» **ACTION ITEM**:
Each line from the one containing "Task: Launch iTunes from the Dock" through the last line of the records below is to be repeated as written, with nothing added.

» **Saved data entries**:
◆ ◆ ◆ ◆

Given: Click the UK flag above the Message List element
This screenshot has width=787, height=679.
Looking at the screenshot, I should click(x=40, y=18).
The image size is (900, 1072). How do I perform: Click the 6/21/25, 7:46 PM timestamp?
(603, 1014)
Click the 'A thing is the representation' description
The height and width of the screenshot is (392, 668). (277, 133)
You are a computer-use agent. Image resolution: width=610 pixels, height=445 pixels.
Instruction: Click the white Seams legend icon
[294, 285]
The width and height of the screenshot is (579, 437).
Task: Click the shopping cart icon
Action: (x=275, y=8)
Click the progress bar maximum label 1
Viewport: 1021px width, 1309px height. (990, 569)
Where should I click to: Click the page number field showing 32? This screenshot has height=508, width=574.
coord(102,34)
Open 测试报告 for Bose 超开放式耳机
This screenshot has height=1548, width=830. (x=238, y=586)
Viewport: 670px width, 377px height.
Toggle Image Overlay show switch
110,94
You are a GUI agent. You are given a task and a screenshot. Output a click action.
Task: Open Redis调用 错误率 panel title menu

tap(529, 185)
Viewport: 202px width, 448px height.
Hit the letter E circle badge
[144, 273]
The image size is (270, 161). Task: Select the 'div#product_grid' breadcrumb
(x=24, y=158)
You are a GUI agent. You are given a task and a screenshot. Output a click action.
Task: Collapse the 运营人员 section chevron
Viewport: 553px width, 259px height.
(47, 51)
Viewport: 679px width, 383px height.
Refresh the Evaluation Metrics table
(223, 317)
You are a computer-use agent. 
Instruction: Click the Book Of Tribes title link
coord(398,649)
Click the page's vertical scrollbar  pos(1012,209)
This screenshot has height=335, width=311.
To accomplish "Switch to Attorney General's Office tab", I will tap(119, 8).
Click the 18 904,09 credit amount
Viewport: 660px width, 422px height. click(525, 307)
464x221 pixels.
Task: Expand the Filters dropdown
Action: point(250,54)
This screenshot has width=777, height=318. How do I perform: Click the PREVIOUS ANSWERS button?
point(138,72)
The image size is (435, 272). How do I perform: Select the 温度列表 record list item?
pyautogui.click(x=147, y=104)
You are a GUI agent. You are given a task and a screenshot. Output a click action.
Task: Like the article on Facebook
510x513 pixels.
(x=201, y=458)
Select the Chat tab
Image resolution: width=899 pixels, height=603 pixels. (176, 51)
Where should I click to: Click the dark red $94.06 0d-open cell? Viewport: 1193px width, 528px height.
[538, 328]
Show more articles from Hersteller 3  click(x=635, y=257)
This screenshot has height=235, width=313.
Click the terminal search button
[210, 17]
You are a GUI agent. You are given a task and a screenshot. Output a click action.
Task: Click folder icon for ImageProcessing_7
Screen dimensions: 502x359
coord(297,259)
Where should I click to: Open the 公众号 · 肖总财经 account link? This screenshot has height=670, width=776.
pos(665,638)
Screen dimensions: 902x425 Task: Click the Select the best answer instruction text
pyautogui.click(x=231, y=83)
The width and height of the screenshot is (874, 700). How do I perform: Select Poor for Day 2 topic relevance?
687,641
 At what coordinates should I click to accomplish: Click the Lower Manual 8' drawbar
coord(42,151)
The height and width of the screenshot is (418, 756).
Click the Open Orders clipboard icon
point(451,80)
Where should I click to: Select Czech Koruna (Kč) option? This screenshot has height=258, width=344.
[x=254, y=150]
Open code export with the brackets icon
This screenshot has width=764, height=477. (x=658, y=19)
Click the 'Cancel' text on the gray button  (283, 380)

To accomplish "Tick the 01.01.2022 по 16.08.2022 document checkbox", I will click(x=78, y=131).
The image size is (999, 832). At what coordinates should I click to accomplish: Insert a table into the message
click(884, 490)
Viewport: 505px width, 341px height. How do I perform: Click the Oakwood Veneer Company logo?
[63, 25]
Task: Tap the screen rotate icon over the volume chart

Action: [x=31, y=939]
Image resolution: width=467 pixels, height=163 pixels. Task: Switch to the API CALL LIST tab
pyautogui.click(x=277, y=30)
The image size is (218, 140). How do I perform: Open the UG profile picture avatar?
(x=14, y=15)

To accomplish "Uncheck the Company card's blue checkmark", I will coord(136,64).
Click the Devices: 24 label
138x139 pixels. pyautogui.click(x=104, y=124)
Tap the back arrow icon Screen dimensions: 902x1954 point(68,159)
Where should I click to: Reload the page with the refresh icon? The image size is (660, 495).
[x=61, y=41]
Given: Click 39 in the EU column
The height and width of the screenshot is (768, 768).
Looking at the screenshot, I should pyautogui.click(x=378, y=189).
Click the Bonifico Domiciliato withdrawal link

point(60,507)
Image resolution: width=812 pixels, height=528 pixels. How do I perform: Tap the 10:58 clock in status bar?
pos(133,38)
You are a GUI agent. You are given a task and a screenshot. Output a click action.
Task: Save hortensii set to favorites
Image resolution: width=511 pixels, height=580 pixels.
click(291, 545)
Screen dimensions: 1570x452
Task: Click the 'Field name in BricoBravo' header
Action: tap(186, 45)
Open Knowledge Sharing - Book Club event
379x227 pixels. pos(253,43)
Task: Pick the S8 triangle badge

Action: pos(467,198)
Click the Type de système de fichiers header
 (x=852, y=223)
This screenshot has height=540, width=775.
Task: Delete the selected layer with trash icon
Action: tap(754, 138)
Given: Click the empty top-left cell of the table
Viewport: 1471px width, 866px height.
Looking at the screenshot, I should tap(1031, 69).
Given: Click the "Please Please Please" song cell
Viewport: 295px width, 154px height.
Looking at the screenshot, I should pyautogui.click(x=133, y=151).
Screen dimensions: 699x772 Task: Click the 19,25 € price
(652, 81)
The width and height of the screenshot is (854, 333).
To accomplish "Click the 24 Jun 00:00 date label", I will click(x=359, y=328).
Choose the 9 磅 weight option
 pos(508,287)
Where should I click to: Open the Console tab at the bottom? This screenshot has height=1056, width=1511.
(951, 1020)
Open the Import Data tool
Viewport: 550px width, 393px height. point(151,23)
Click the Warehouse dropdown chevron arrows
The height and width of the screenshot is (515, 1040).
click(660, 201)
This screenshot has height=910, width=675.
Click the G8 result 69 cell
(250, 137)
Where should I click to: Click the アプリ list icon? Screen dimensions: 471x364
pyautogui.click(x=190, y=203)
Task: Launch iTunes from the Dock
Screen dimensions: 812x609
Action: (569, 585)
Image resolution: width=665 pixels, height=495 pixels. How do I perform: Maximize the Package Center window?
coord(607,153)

◆ ◆ ◆ ◆

» **YOUR RESPONSE**:
Task: Launch iTunes from the Dock
Screen dimensions: 812x609
Action: (569, 585)
Image resolution: width=665 pixels, height=495 pixels. How do I perform: Maximize the Package Center window?
coord(607,153)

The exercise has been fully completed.